Non parce qu’en fait ce qui se passe c’est que ma mère biologique elle était, elle était incapable, enfin elle était malade, elle était ce qu’on appelle une malade une mère in… comment on dit ça ? Qu’était malade, euh, j’ai un blanc, mais elle avait aussi une maladie comme moi en fait quoi, donc elle était, donc je pense qu’elle a la schizophrénie, c’est sûr. Pour ça que j’ai hérité de cette

maladie. Et euh ce qui n’est pas simple de vivre avec ça d’ailleurs. (l. 684-689)

Fred : parce que ma mère, en fait elle s’occupait pas, des enfants qu’elle faisait et puis j’ai été mis à l’abandon, parmi les autres qui sont plus là, d’ailleurs de ce monde.

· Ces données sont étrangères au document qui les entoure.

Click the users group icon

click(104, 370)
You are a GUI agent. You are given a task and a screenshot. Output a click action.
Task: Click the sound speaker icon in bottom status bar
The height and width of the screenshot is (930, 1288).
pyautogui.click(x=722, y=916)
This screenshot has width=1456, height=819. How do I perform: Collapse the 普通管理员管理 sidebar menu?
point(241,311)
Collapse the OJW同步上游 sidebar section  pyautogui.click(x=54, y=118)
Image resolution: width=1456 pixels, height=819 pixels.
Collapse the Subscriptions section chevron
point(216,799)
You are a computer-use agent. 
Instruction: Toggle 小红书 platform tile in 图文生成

Pierre : Ah tu sais ça aussi.

Fred : mouais.

P : D’accord, t’as eu des frères et sœurs ?

F : Trois frères qui sont décédés directement et puis, ben j’ai, voilà quoi, j’ai appris ça par la suite.

P : T’as été sauvé ?

F : Voilà, sauvé par le gong. (l. 30-38)

Remarque :

A titre d’information, concernant la schizophrénie, les dernières études publiées montrent qu’il y aurait effectivement un lien génétique possible et donc une hérédité de la maladie.28 Ce n’est néanmoins pas le seul facteur et l’environnement (donc des facteurs psychosociaux) serait aussi à l’œuvre. Si quelqu’un est ou a été

schizophrène dans votre famille, il y a plus de risque que vous le soyez vous-mêmes. Fred et Clara parlent tous les deux de leur hérédité génétique en lien avec la schizophrénie.

On parle de gène de vulnérabilité29, bien loin de la notion de « mauvais » gènes.